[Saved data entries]
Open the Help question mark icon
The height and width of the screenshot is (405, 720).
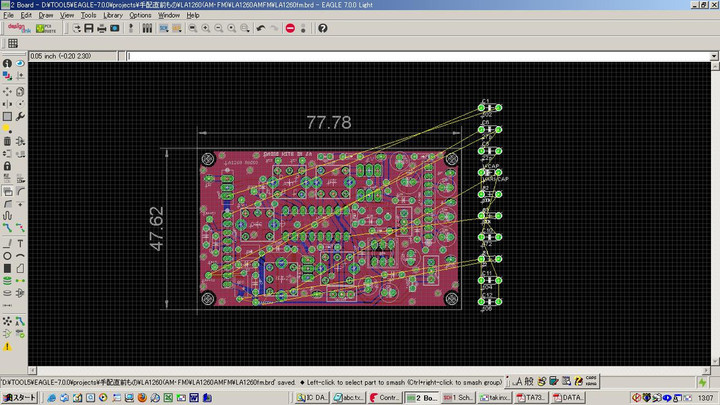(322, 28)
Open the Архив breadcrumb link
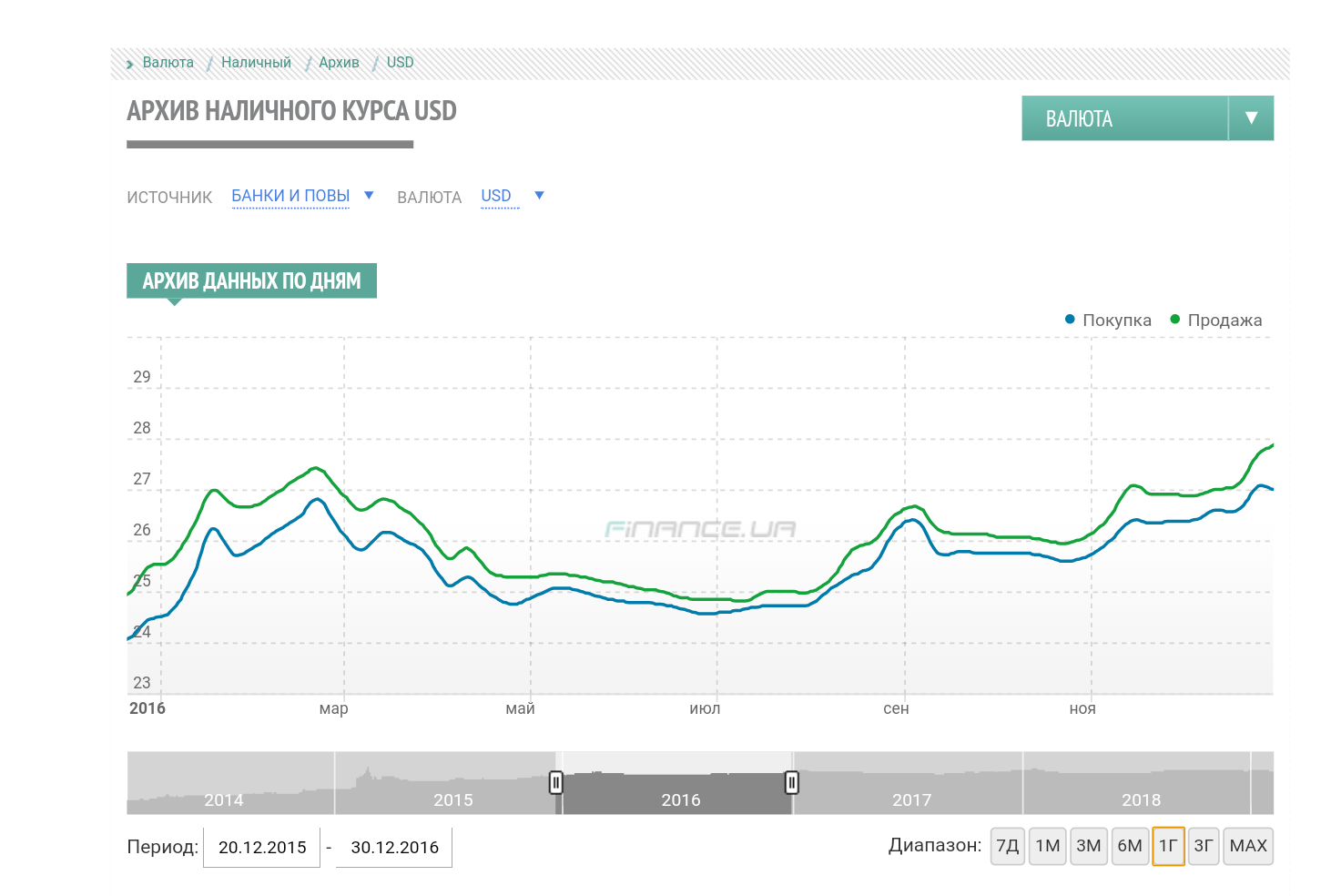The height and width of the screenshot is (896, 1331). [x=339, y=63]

YOUR INSTRUCTIONS - With the images omitted, repeat all the data word for word.

EXERCISE ANSWER -
Open the Help question mark icon
The height and width of the screenshot is (405, 720).
(322, 28)
Open the Архив breadcrumb link
The height and width of the screenshot is (896, 1331). [x=339, y=63]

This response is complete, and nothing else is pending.